Original publisher store

The original publisher store is never written to as a result of an RPC store. This store is updated only by the peer itself when it is the originator of the key-value and wants to publish the key-value to other peers. Key-values from this store are republished once every 24 hours.

Republished store

This store contains key-values that have been republished by other peers as part of process of distributing the data among peers. This store never contains the peer’s (as an originator) own storage, but only key-values received from other peers. Key-values in this store are republished to other peers only if a closer peer is found.

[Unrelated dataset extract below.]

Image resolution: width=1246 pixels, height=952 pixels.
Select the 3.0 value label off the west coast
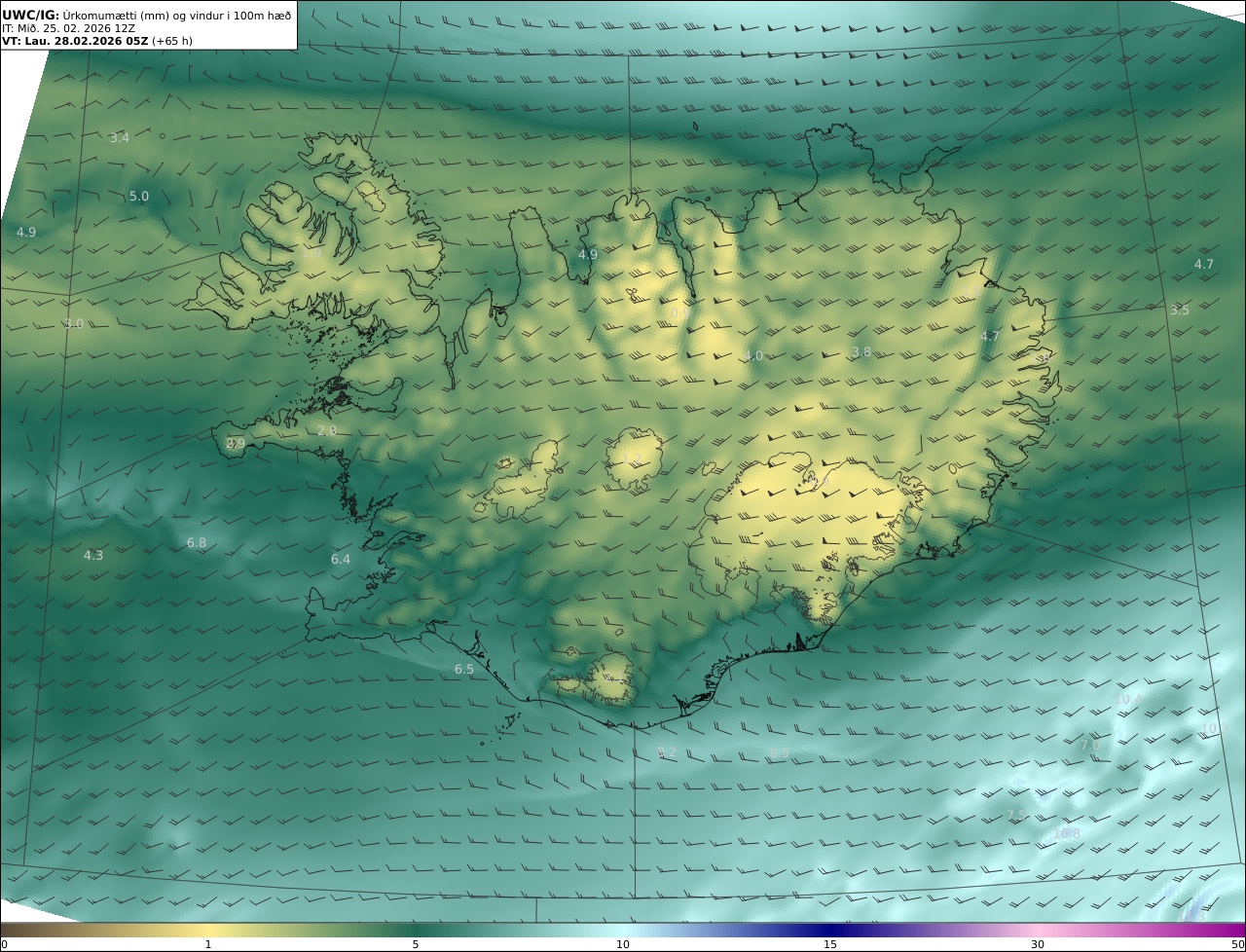tap(74, 324)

This check occurs every hour and is optimized to avoid calling the lookup algorithm:

  • For a particular bucket if it has already been queried for closer nodes.
  • If the key has been republished in the last hour.

Cached store

The cached store is used when republishing a FindValue request onto the next closest node. The intention here is to avoid hotspots during lookup of popular keys by temporarily republishing them onto other nearby peers. These temporary key-values have an expiration time. Key-values in the cached store are never republished, and are removed after the expiration time.

Storage mechanisms in the Dht class

The three storage mechanisms are managed in the Dht class.

Code Listing 73: Storage Mechanisms

protected IStorage originatorStorage;

protected IStorage republishStorage;

protected IStorage cacheStorage;

The Dht class implements a few constructor options, the first primarily for aiding unit testing.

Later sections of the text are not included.